First, consider the fact that God will resurrect us physically at His second coming. There’s plenty of evidence for this in the New Testament. In 1 Corinthians 15:51–53 Paul wrote, “Listen, I tell you a mystery: We will not all sleep, but we will all be changed—in a flash, in the twinkling of an eye, at the last trumpet. For the trumpet will sound, the dead will be raised imperishable, and we will be changed. For the perishable must clothe itself with the imperishable, and the mortal with immortality.”

The word perishable means something that can spoil and decompose. In this life, when we die, it’s our bodies that spoil and decompose. For example, notice Martha’s response to Jesus when He asked that the stone be rolled away from her brother’s tomb: she said that Lazarus stank (John 11:39, KJV). That’s precisely why we bury people after they’ve died! And that’s why, when God raises people from the dead at His second coming, they’ll be imperishable. Why? Because they’ll have bodies that can no longer spoil and decompose. Therefore, why shouldn’t these resurrected saints be recognizable?

And by the way, do you think Martha and her sister Mary recognized Lazarus when Jesus brought him back from the dead? The rest of the crowd certainly did, because “some of them went to the Pharisees and told them what Jesus had done” (verse 46).

Jesus’ resurrection

A couple of other texts in the New Testament make it very clear that we’ll be resurrected with physical bodies. First, consider Jesus. When He appeared to His disciples after His resurrection, “They were . . . frightened, thinking they saw a ghost.” Jesus responded, “Why are you troubled, and why do doubts rise in your minds? Look at my hands and feet. It is I myself! Touch me and see. A ghost does not have flesh and bones, as you see I have” (Luke 24:37–39). Then He asked them, “?‘Do you have anything here to eat?’ They gave him a piece of broiled fish, and he took it and ate it in their presence” (verses 41, 42). Obviously, after His resurrection Jesus had a physical body.

Then there’s the case of Thomas, who wasn’t present at this first meeting Jesus had with His disciples after His resurrection. The next time the ten disciples saw Thomas (remember that Judas wasn’t with them) they said, “We have seen the Lord!” Pay careful attention to those words: these disciples said they had “seen the Lord.” This means they recognized Jesus after His resurrection. So why wouldn’t our friends and loved ones recognize us—“know us”—after we’re raised to life at Christ’s second coming?

The second text I want you to consider is Philippians 3:20, 21. Paul said, “Our citizenship is in heaven. And we eagerly await a Savior from there, the Lord Jesus Christ, who, by the power that enables him to bring everything under his control, will transform our lowly bodies so that they will be like his glorious body.” So at the Second Coming our bodies will be like Christ’s glorified body.

Let’s put everything together that we’ve discussed thus far: We’ll be raised immortal and imperishable—that is, we’ll no longer have bodies that can spoil and decompose. Instead, our bodies will be like Jesus’ body after He was resurrected. His resurrection body was clearly physical, and His disciples recognized Him in that glorified body. Therefore, we too will recognize our friends and loved ones in their resurrected bodies, and they’ll recognize us in ours.
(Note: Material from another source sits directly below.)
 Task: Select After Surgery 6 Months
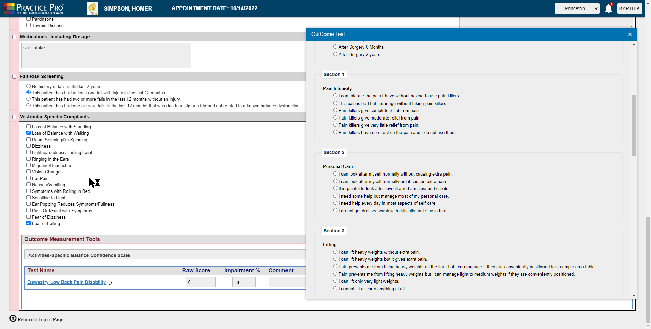tap(335, 47)

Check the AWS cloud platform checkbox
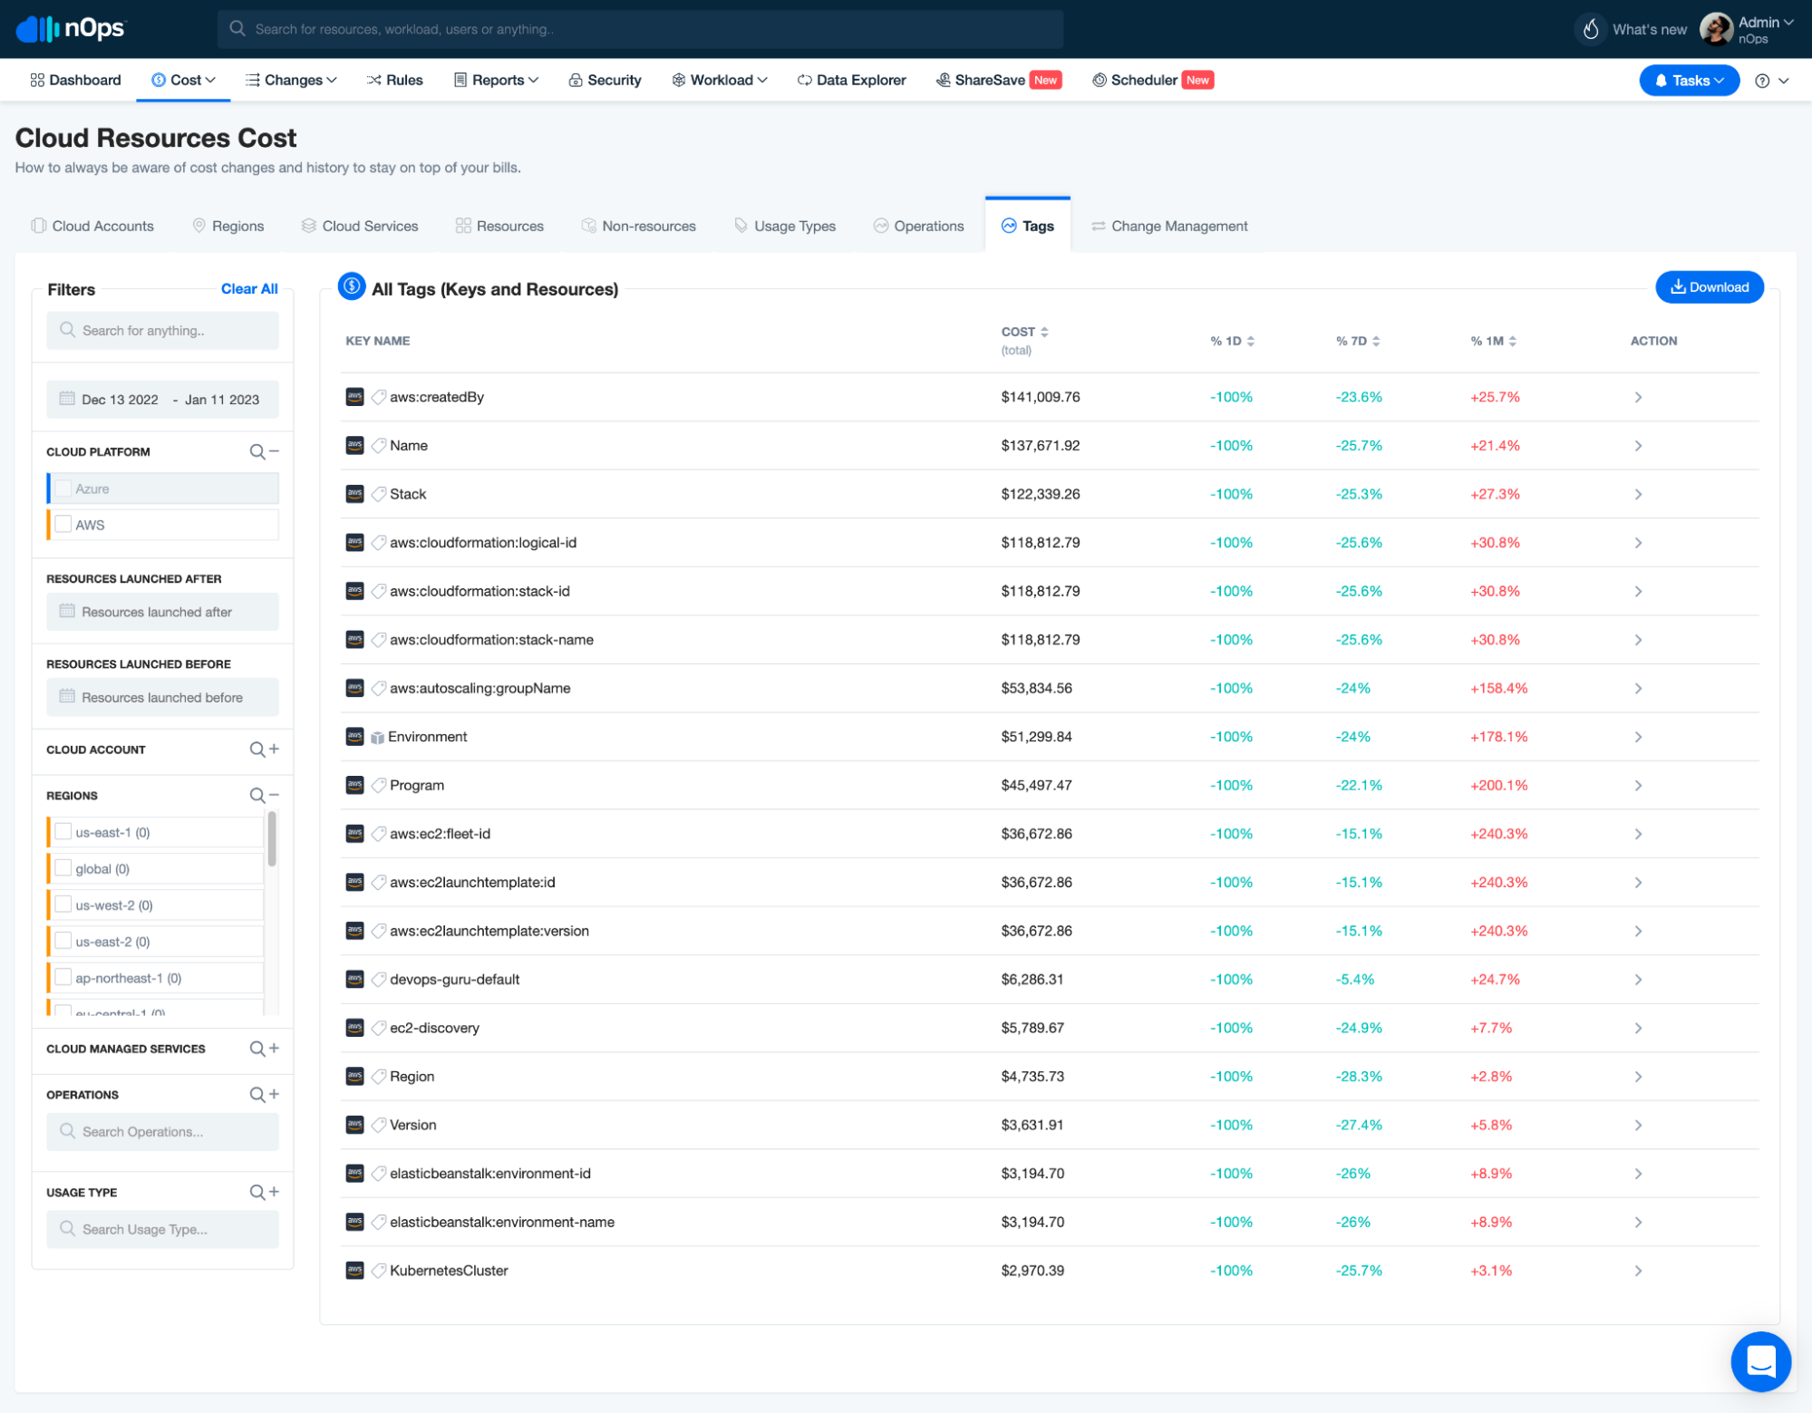[x=63, y=524]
Broken tombs, resurrected saints

Here’s another bit of evidence about resurrected bodies. Matthew informs us that when Jesus died, “The tombs broke open and the bodies of many holy people who had died were raised to life. They came out of the tombs, and after Jesus’ resurrection they went into the holy city and appeared to many people” (Matthew 27:52, 53).
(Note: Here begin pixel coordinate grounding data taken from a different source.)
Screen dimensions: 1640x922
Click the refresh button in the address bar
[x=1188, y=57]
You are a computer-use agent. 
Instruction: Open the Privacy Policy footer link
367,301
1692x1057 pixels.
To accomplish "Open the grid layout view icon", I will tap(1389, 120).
First, notice that it was “the bodies of many holy people” that were raised to life, and they “went into the holy city (Jerusalem) and appeared to many people.” They obviously appeared as physical beings with faces and voices, and it makes sense that their faces and voices would have been the same as those they had when they died.

Many of these resurrected saints probably died before the people in Jerusalem had even been born, so Jerusalem’s inhabitants would not have recognized them in the sense of knowing their names and saying, “So good to see you again, Bruce and Harriet!”

However, what if John the Baptist was among these resurrected saints? Matthew said that during the time John preached and baptized, “People went out to him from Jerusalem and all Judea and the whole region of the Jordan” (Matthew 3:5). So if John was among those who came back to life when Jesus was resurrected, then there had to have been people in Jerusalem who recognized him in his resurrected body. I can just hear their shocked voices: “John, I thought you’d died!”